Suns Intensity Matches Their Name

Two new EPs are powerful and primal


Close Calls in the US Space Program / The Howl and the Many

Released on Aug 24, 2010


It’s fascinating which music industry terms have endured over the years and which have fallen from favor. In the bold new frontier driven more by single songs that full-length albums it’s often a struggle to know what to call a new release from a band. Album still works because it not only refers to a vinyl record but also to a body of work. The term EP, short for “extended-play,” which actually dates back to 1919 and refers to releases that were longer than a single but without enough songs to be considered a full album, has also survived despite seeming more outdated.

That brings up the question of why the Chicago-based band Suns decided to release two separate EP’s instead of making Close Calls in the US Space Program and The Howl and the Many into one full-length album. I can’t say there is a decided difference in the sound of the two releases but the band is clearly treating them as separate works.

Regardless of their reasoning, both releases are excellent. The music is intense with a lot of passion in the vocals and a very tribal sounding drum presence. Looking back over several generations of music comparisons that come to mind include The Doors, Depeche Mode, Nine Inch Nails and Tool all in their respectively darkest phases.

“Don’t Do It,” is the stand-out track out of the two releases. The singer’s simple plea, “Don’t you do it, don’t you break my heart,” mixed with an intense sonic background conjures the image of a tortured soul on par with Jim Morrison singing about “The End” or “The Unknown Soldier.”

If there is a drawback to the collective nine new songs from Suns it’s that they are all in essentially the same vein. There’s not a lot of sonic variety to be had. Using the Doors analogy, the most intense songs were balanced by “Roadhouse Blues” or “L.A. Woman.” However Suns are just getting started and like most pitchers who start with a fastball before adding a curveball or change-up to their repertoire, it’s a safe bet that in the future Suns will find ways to add more diversity to their sound while maintaining their signature intensity.
::::
— Work to do —
**A.** List the bands that the music review names as comparisons for the sound of Suns.
**B.** In the music review, what date were the two Suns EPs released?
The material after this review comes from a separate source.

Records for finding described items
::::
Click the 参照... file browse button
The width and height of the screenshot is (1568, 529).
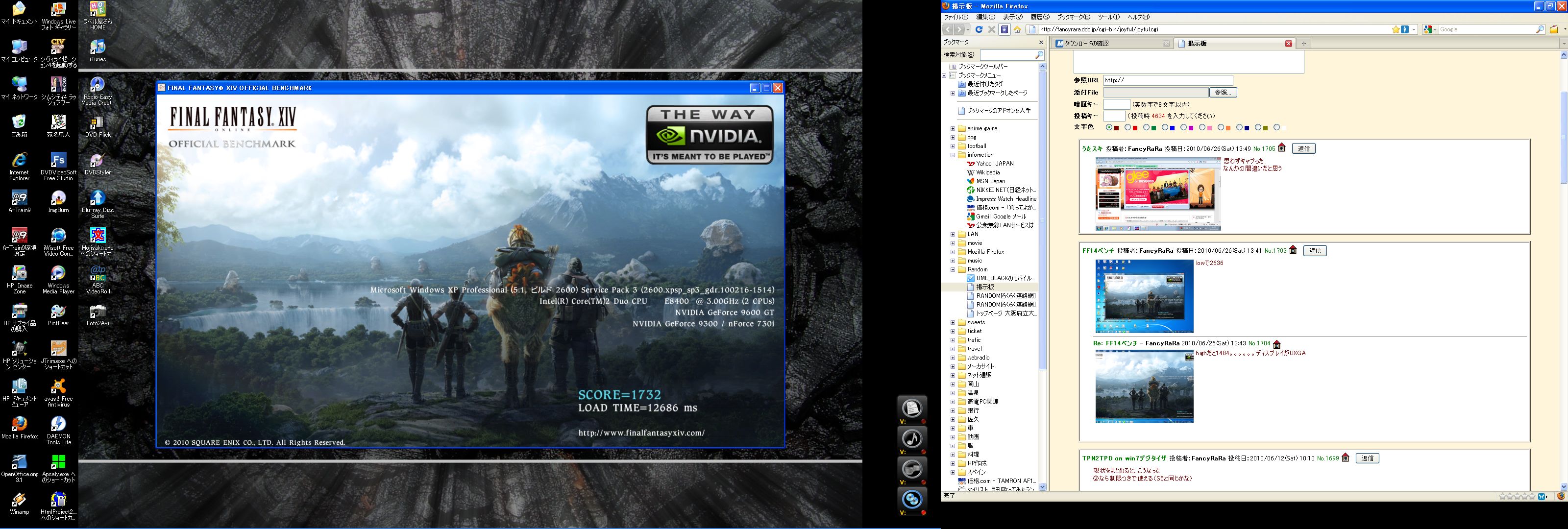tap(1223, 93)
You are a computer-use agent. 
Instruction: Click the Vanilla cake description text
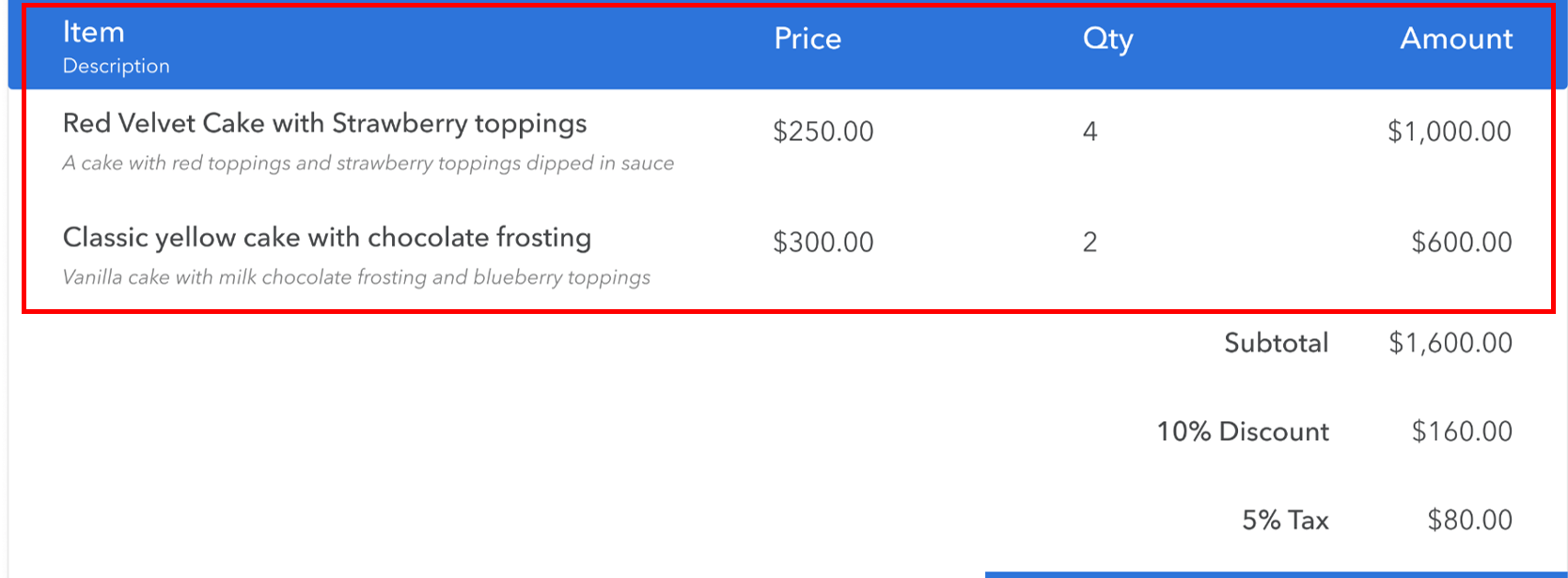pos(356,278)
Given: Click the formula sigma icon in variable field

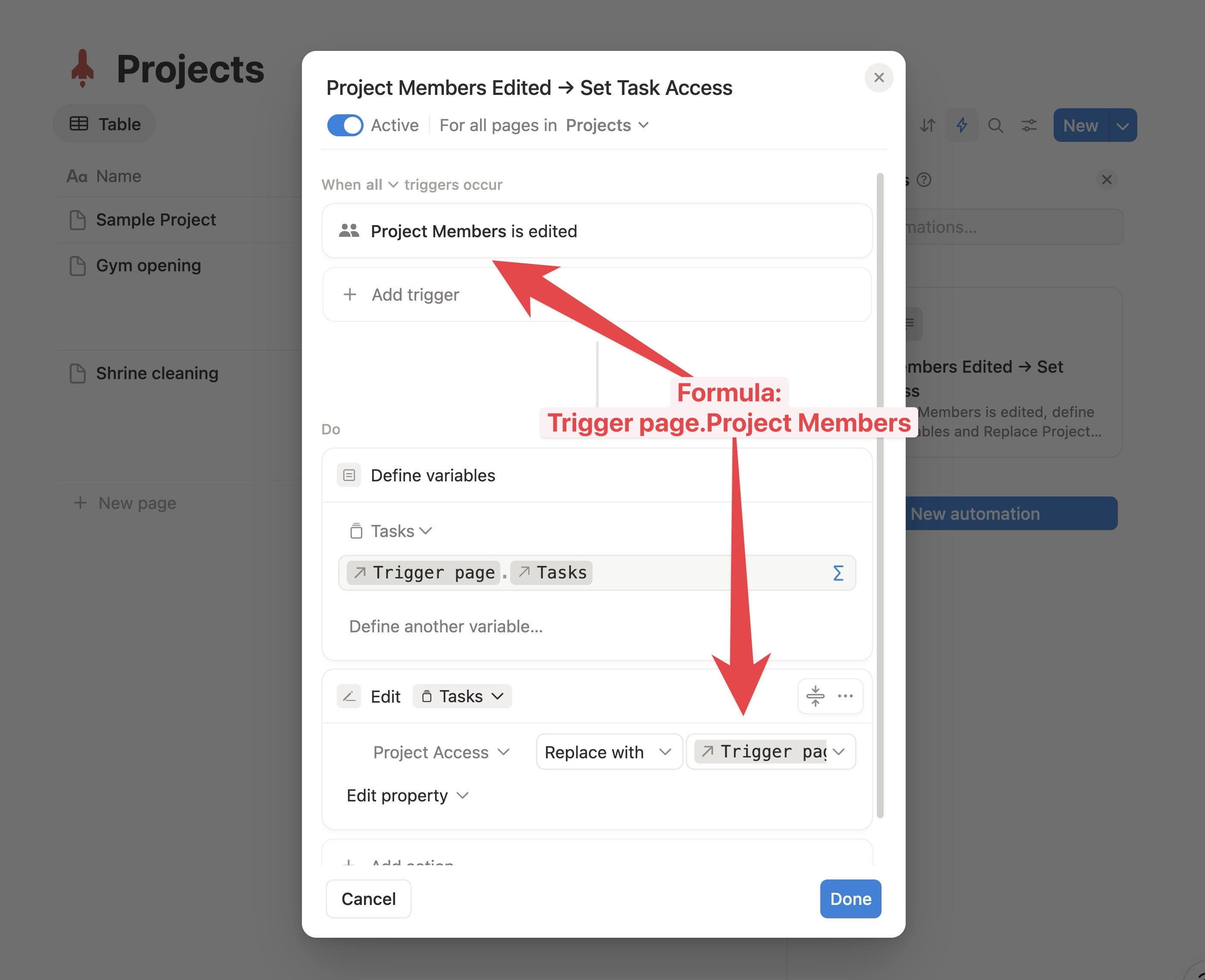Looking at the screenshot, I should click(x=838, y=573).
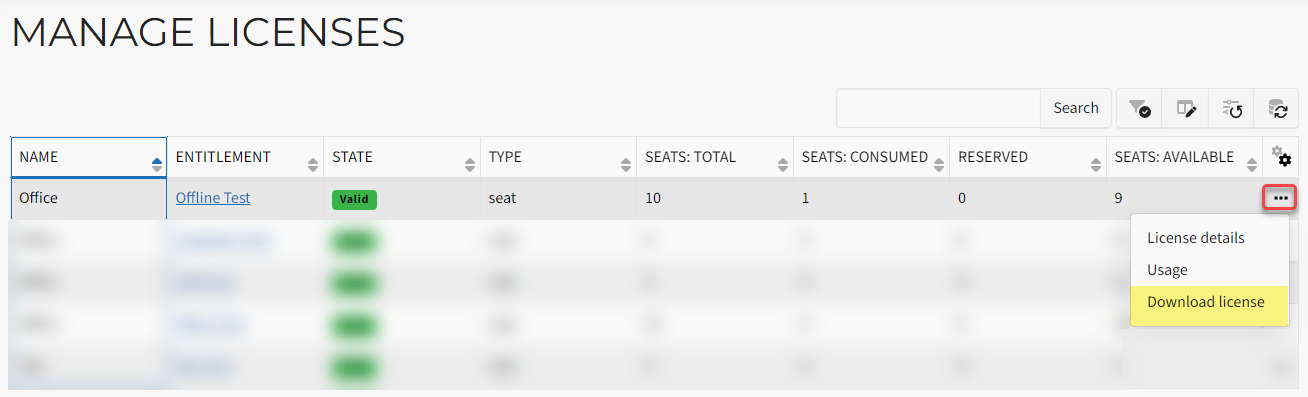Open the Offline Test entitlement link
This screenshot has height=397, width=1308.
click(213, 198)
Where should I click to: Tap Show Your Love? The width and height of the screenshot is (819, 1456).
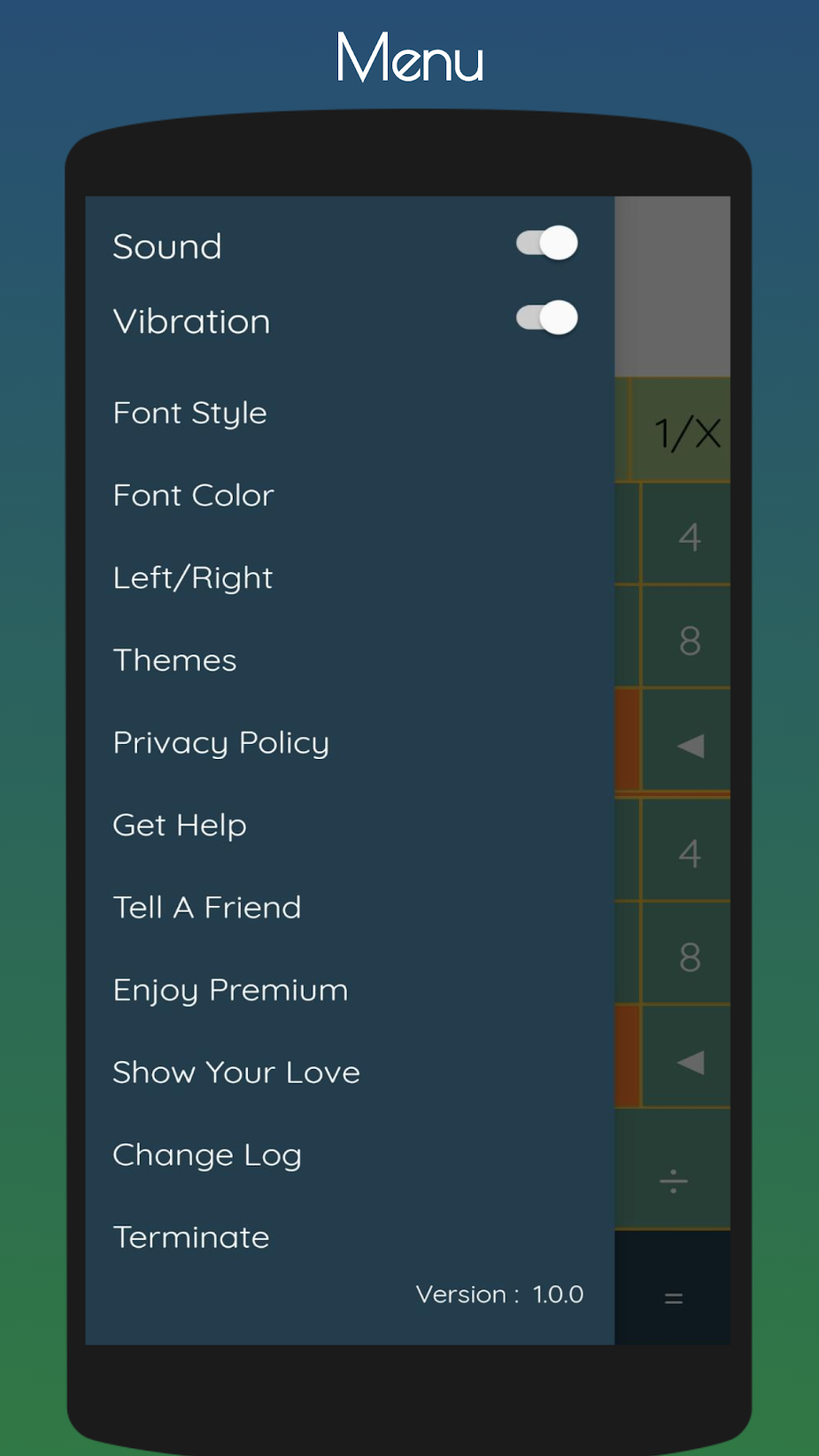click(x=236, y=1072)
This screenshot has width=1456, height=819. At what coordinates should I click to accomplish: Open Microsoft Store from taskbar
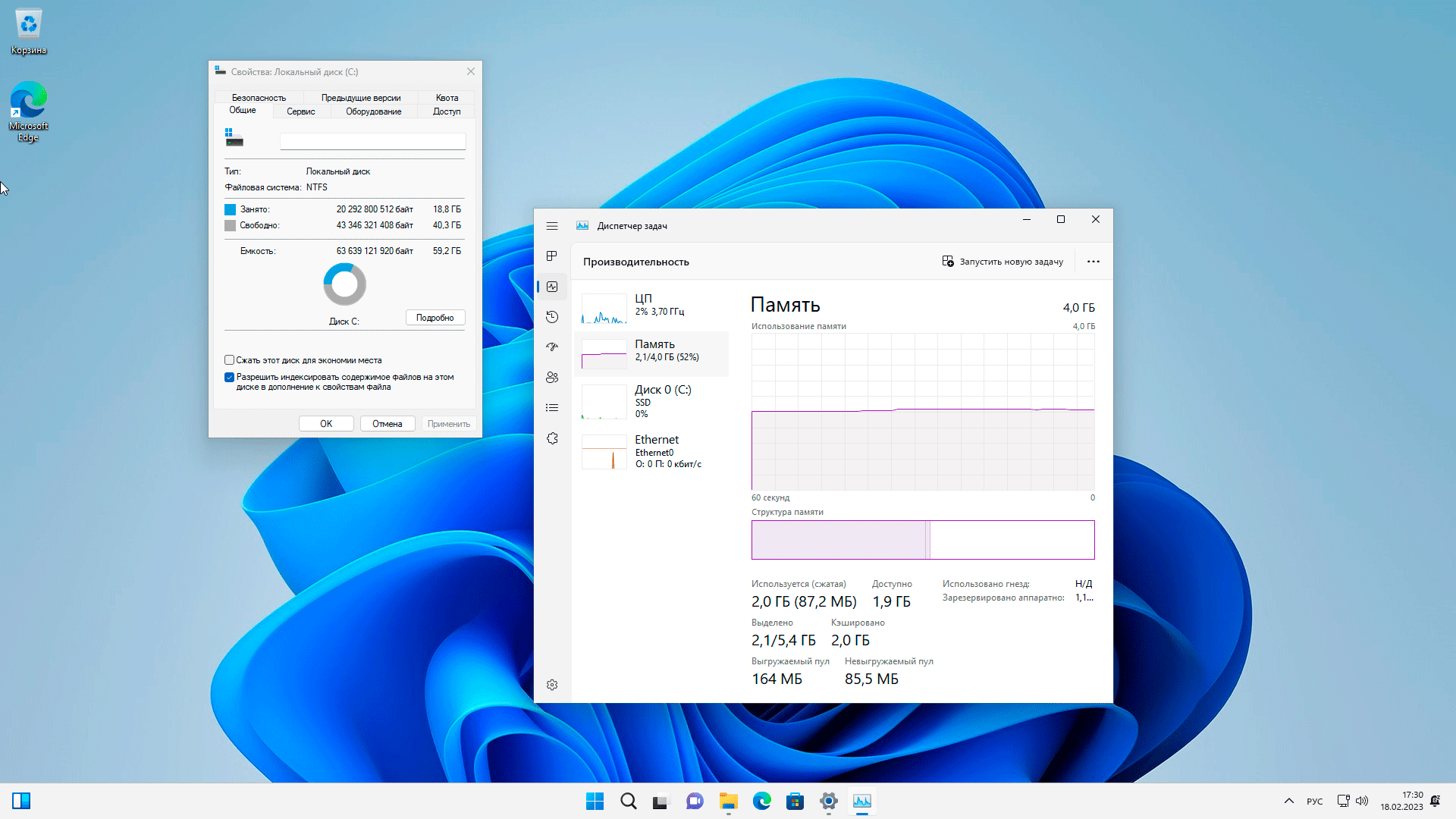pyautogui.click(x=795, y=801)
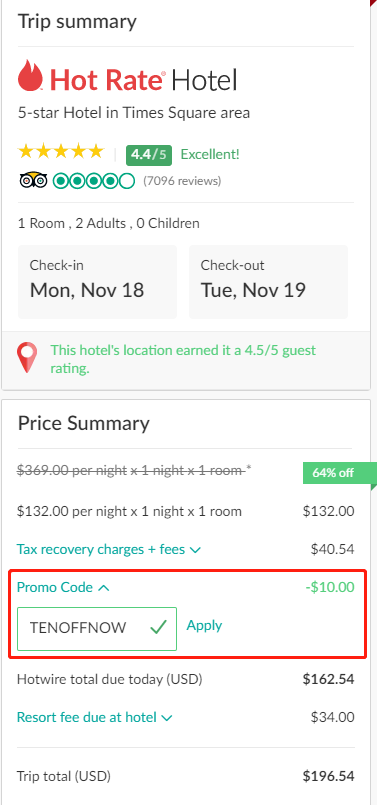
::::
— Answers to each task —
**A.** The Doors, Depeche Mode, Nine Inch Nails, Tool

**B.** Aug 24, 2010